A woman says her fitness-obsessed boyfriend wants access to her heart-rate data so he can “verify truthfulness” during conversations.
In a recent post on Reddit, a 28-year-old woman says her boyfriend, Austin, 30, is really into wearable tech. He tracks everything, steps, sleep, and heart rate, and recently suggested she start wearing a heart rate monitor too. At first, that sounded reasonable. Fitness tracking is pretty normal these days.
But then he explained his actual plan.
According to her post, Austin wants her to wear a device that streams her heart rate to an app he can access in real time so he can “check if she’s lying” during conversations. He told her that when people lie, their heart rate spikes, so with her data on his phone, he could “verify truthfulness.”
“I (28F) was speechless,” she wrote.
When she called the idea “insane” and said no, he hit her with the classic line: if she had nothing to hide, why would she care?
She pushed back, explaining it wasn’t about hiding anything; it was about trust and basic privacy. “Healthy relationships don’t require heart rate monitoring,” she told him.
He disagreed, saying relationships “need accountability” and that he was just using technology to make sure they were being honest with each other.

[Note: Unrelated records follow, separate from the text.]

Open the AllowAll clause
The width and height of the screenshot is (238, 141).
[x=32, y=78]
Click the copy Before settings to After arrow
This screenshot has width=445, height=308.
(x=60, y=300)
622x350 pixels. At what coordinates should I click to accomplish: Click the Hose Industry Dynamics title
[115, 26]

“You didn’t break up with him?”
If she was hoping the internet would calmly talk through both sides, that’s… not what happened.

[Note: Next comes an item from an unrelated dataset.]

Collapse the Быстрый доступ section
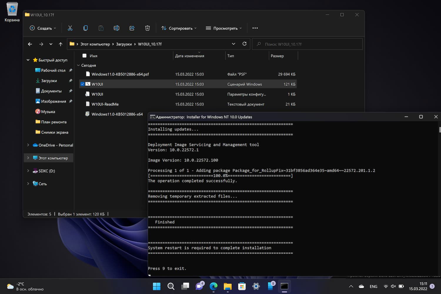441x294 pixels. pos(28,60)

The top comment didn’t mince words:
“You didn’t break up with him?”
Another person wrote, “That’s not a red flag, it’s a stop light,” while someone else upgraded it to, “more like a train crossing with the gates down and a high-speed train already in the intersection.”
Many commenters went straight past “this is weird” and landed on “this is dangerous.” One warned, “Men like that are how women wind up dead in ditches.” Another called him “a controlling paranoid unhinged lunatic” and urged her to leave immediately.

The escalation is what scared the original poster the most. She replied that once someone starts using “technology” to justify controlling behavior, it feels like a “never-ending loop.”
And commenters agreed that loop rarely stops with one device.
“Heart rate monitor today. ‘What’s my location?’ app tomorrow and maybe a GPS tracker on your vehicle for ‘safety,’” one person wrote, calling it “classic controlling behavior and more red flags than a communist parade.”
Others suggested she check her car, home, and phone for tracking devices or spyware right now.

The problem with treating wearables like lie detectors
Beyond the control issues, multiple people pointed out that his “science” doesn’t hold up.
“That’s controlling, unscientific, and a massive trust red flag,” one commenter said. Another added that even actual polygraphs, which track heart rate plus breathing, sweat, and more, are so unreliable they’re generally not admissible in court.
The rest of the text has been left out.